- Directed by: David Seltzer
- Written by: David Seltzer
- Produced by: Boaz Davidson Harvey Kahn Shanit Keter Gary Oldman John Thompson Douglas Urbanski
- Starring: Gary Oldman Skeet Ulrich Radha Mitchell Gordon Tootoosis Anna Gunn Peter Greene Mary Steenburgen
- Cinematography: Christopher Taylor
- Edited by: Hughes Winborne
- Music by: Joseph Vitarelli
- Production companies: Millennium Films SE8 Group Front Street Pictures
- Distributed by: Artisan Entertainment
- Release date: January 21, 2001 (Sundance Film Festival);
- Running time: 112 minutes
- Country: United States
- Language: English

= Nobody's Baby (2001 film) =

2001 comedy film by David Seltzer

Nobody's Baby is a 2001 comedy film written and directed by David Seltzer and starring Gary Oldman and Skeet Ulrich.

==Plot==
In this comedy, Billy Raedeen escapes the law after being convicted with his partner in crime Buford Bill. On his way to Utah, Billy rescues a baby from an auto wreck and decides to keep it though he knows next to nothing about caring for an infant. He gets help from diner waitress Shauna Louise and her neighbor Estelle. When Buford tracks Billy down, he sees the baby as a monetary potential. However, Billy and Shauna Louise have grown attached to the child and they are not willing to give her up.

==Release==
Following its premiere at the 2001 Sundance Film Festival, the film was not released theatrically. It received a USA home video release on August 20, 2002.

==Reception==
Geoffrey Gilmore, director of the Sundance Film Festival, called the film "a pure delight from start to finish":
If you were impressed watching Oldman play a congressman, wait until you see him do comedy and line dance! With terrific turns by Mary Steenburgen and Radha Mitchell, Utah scenery, hilarious dialogue, and the best joke in a film this side of Something About Mary, Nobody's Baby is a wonderfully entertaining odyssey that should bring Seltzer nothing but accolades.

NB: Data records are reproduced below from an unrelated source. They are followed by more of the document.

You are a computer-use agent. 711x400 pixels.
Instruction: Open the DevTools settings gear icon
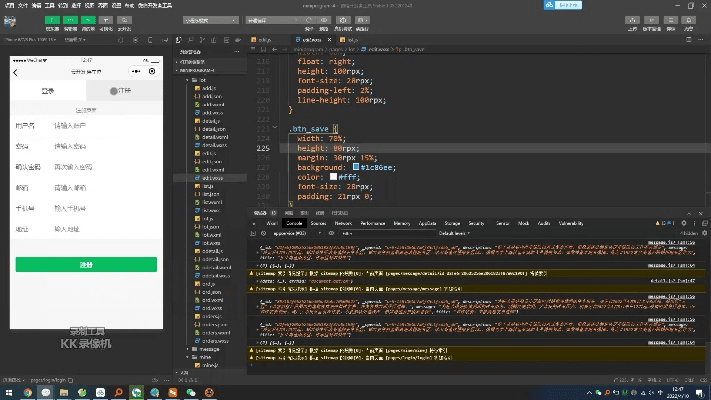[684, 222]
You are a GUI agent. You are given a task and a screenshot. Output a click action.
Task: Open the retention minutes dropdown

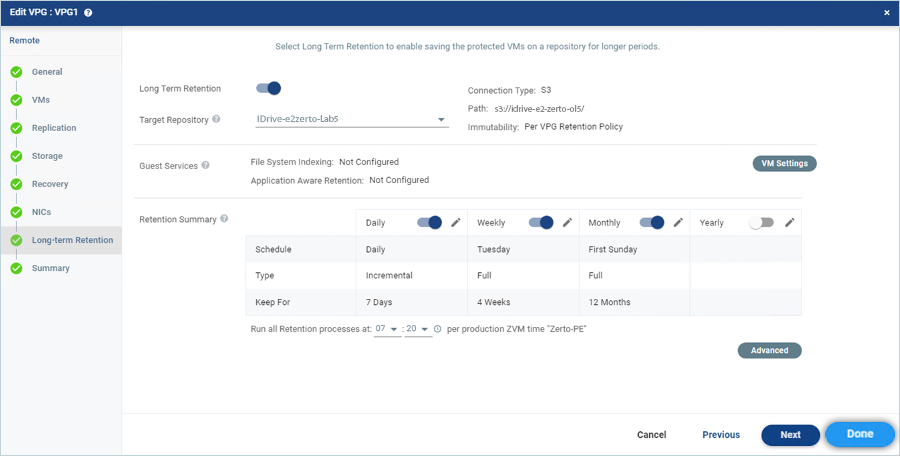click(419, 329)
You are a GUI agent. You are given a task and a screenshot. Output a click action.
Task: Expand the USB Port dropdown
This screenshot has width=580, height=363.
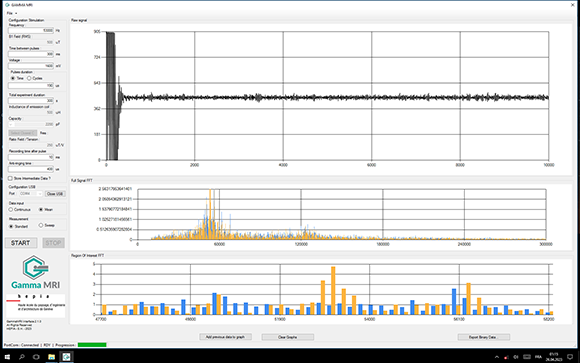(x=31, y=194)
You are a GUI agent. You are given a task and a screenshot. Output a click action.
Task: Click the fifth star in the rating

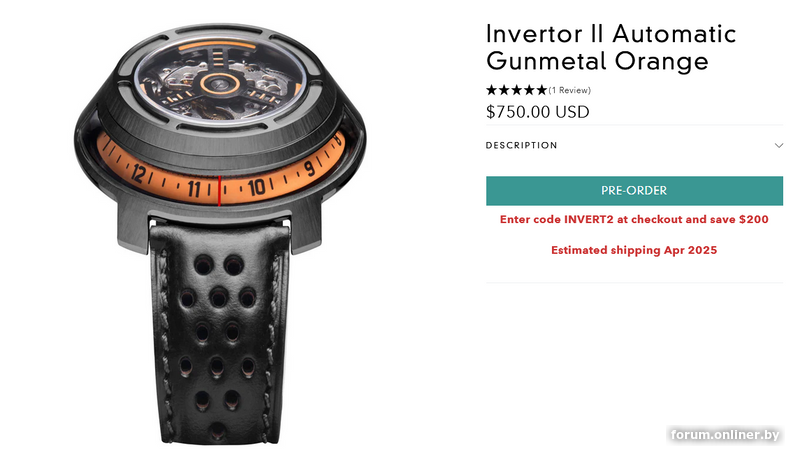[x=542, y=90]
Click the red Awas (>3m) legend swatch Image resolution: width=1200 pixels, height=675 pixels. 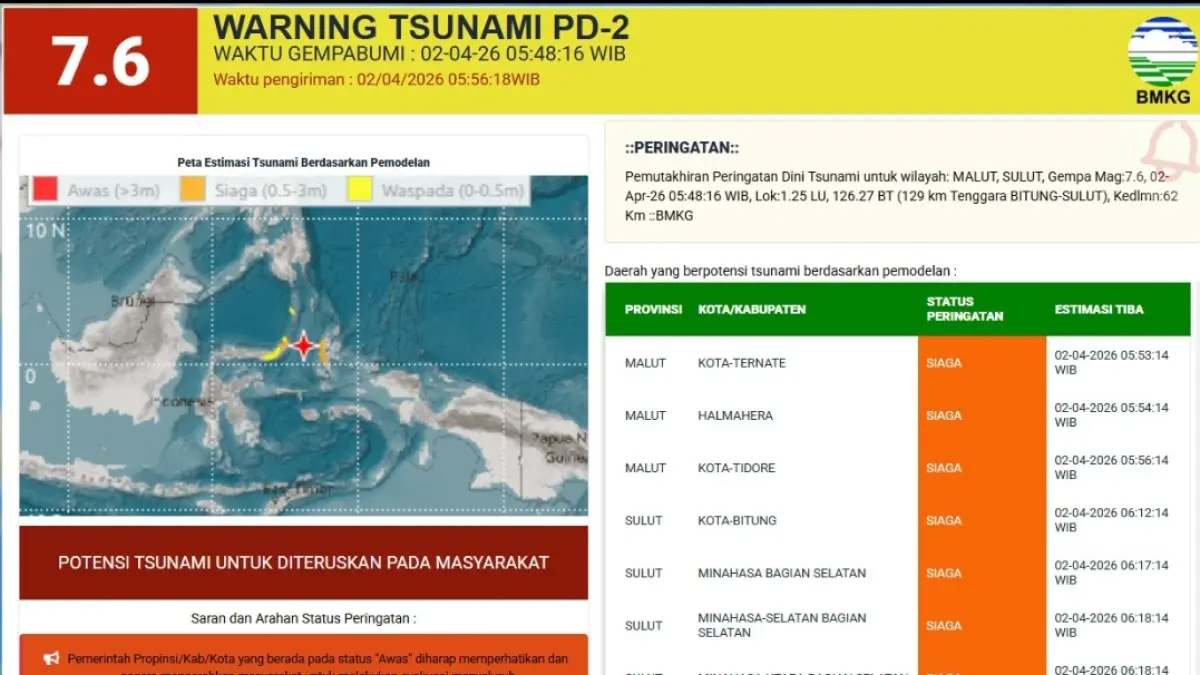[45, 190]
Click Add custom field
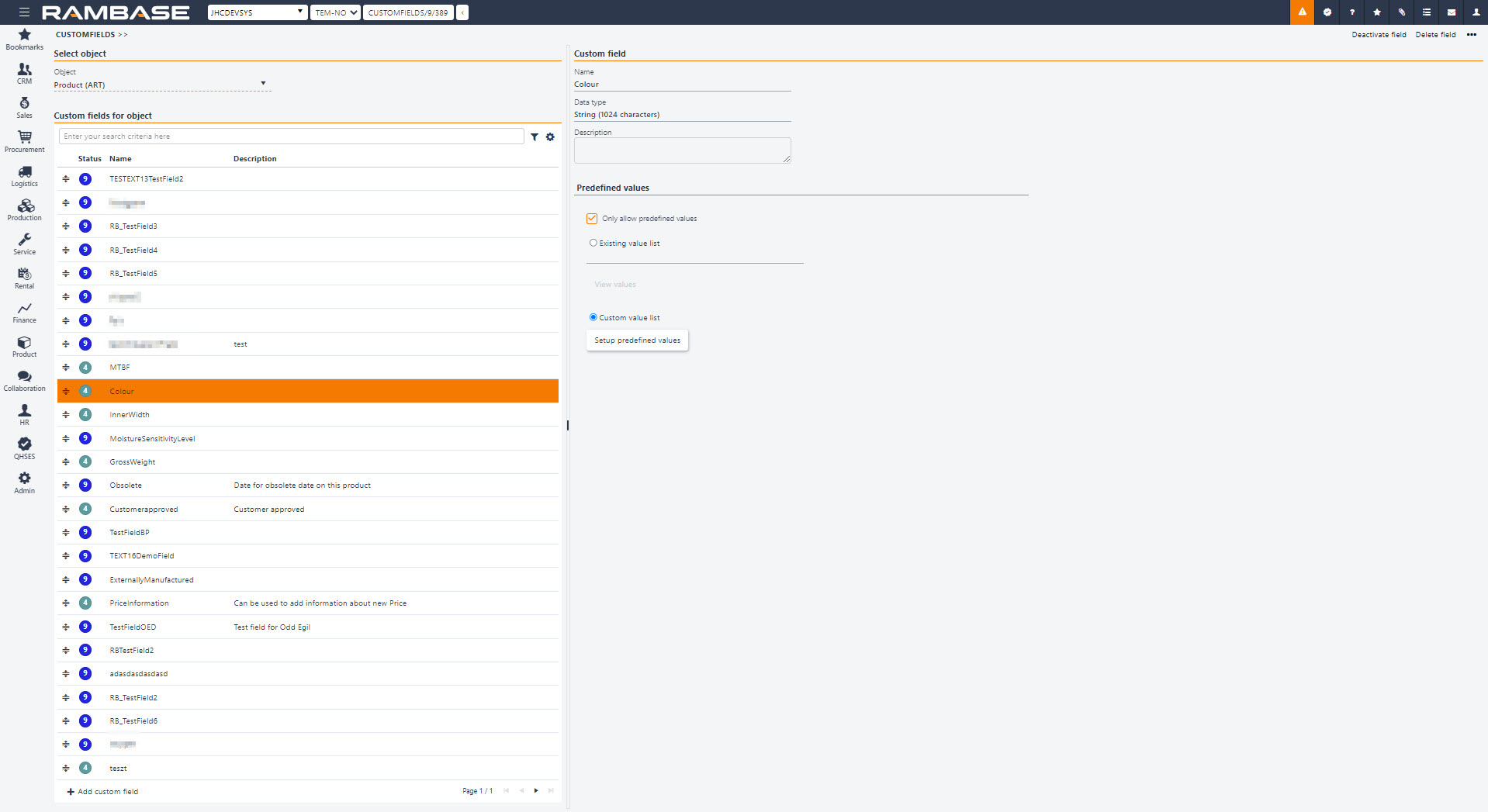The height and width of the screenshot is (812, 1488). pos(102,792)
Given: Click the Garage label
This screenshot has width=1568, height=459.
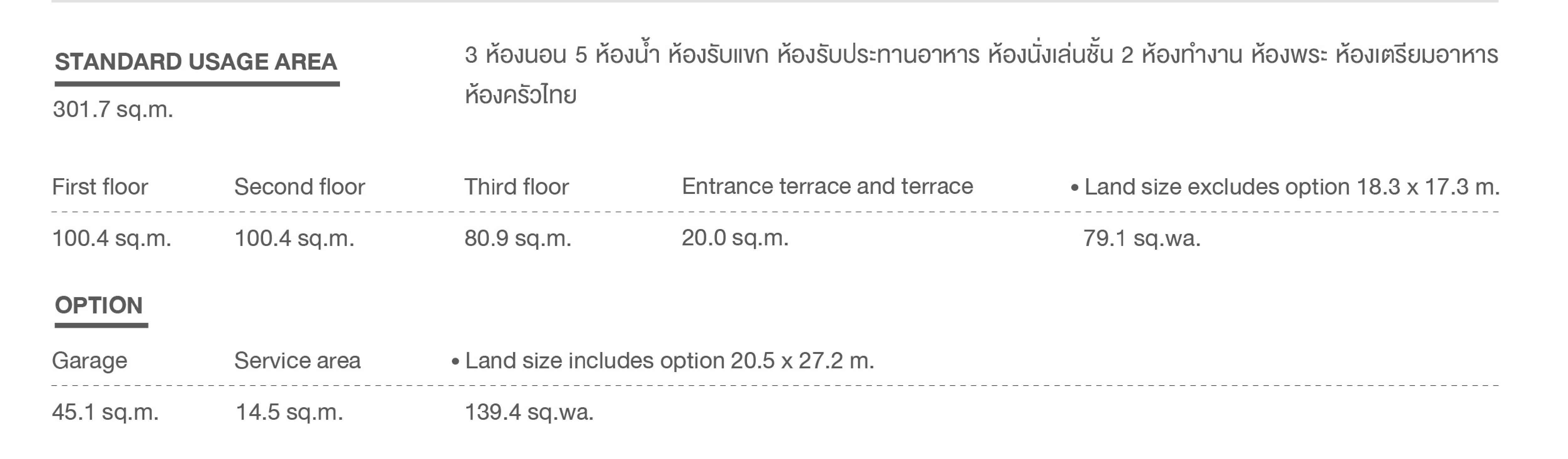Looking at the screenshot, I should click(89, 361).
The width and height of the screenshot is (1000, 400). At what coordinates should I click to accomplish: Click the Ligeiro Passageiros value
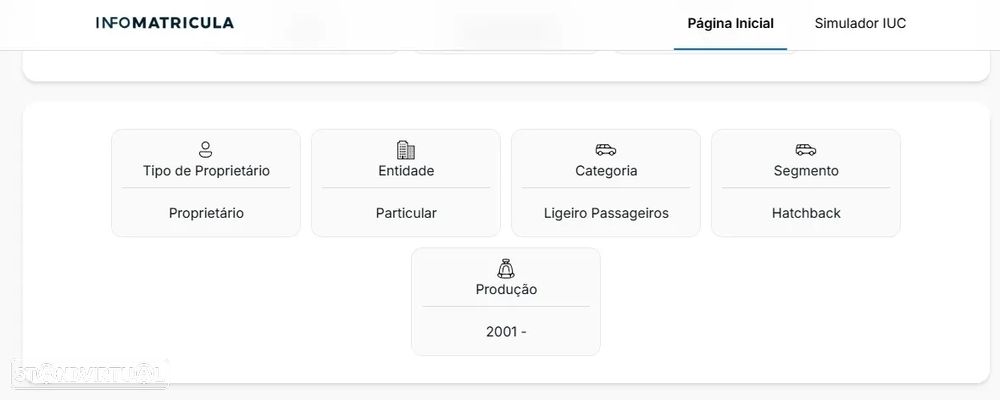click(606, 213)
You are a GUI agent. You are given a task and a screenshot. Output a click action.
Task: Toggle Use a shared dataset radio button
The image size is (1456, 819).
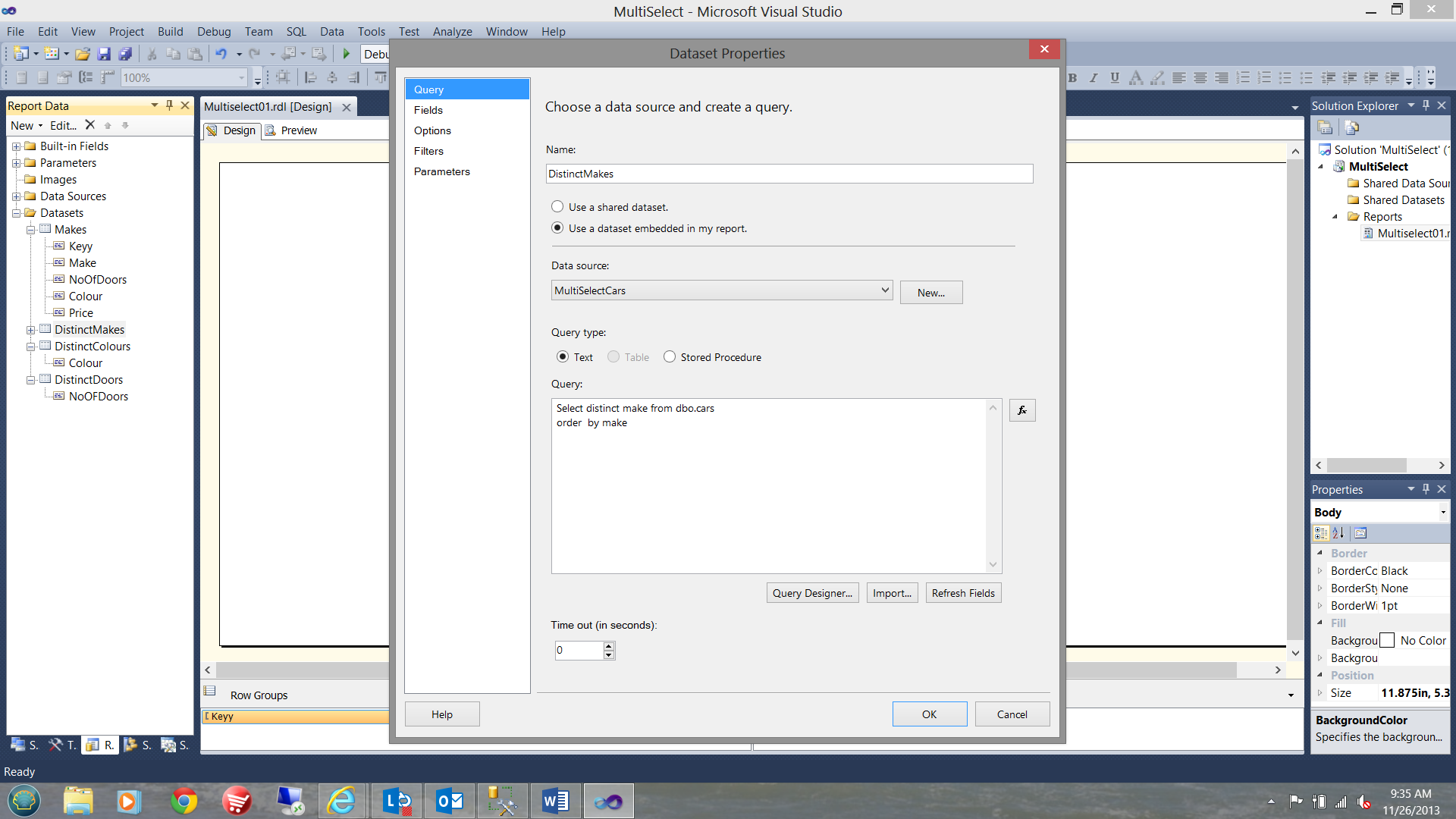[557, 207]
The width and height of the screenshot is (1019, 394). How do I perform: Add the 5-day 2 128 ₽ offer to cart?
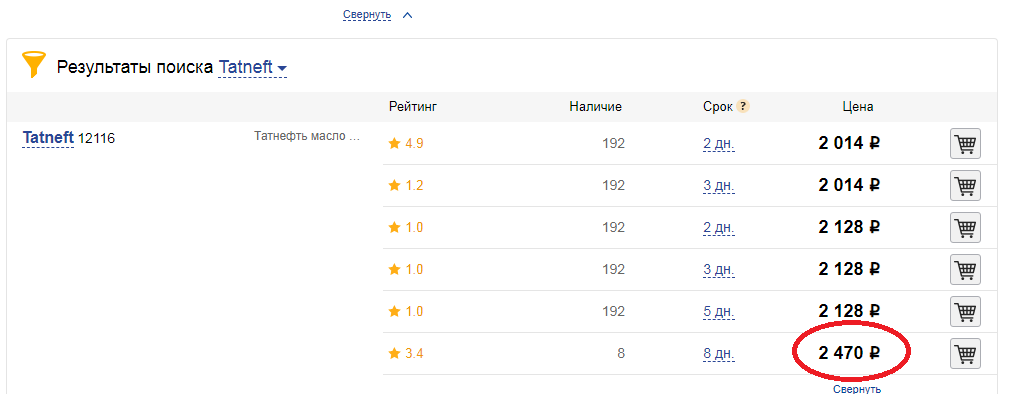[x=965, y=311]
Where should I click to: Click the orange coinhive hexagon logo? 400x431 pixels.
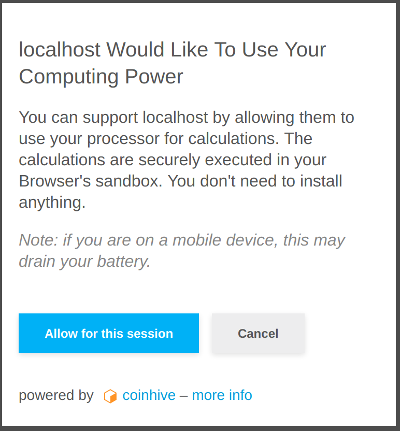pos(110,396)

Variety, reviewing the film after its premiere at Sundance on January 21, 2001, described it as "aim[ing] somewhere between Dumb and Dumber and Three Men and a Baby. The review stated that the film's "witless script wrings few laughs from its retread conceits...What's most toxic, however, is having to watch these actors sweat for their paychecks. Oldman vanishes into mutton chops and Walter Brennan mannerisms, gamely making an idiot of himself, to absolutely no humorous result....Steenburgen, Greene and O'Neill are allowed to be little more than unpleasant; Matthew Modine surfaces in a nothing role. Twinkling amidst the cow pies, Ulrich clearly relishes playing dum-dum, and his disarming sweetness lends the film whatever fleeting conviction it can claim."

Review aggregator Rotten Tomatoes records a 0% approval rating and a 3.95/10 average score, based on six reviews.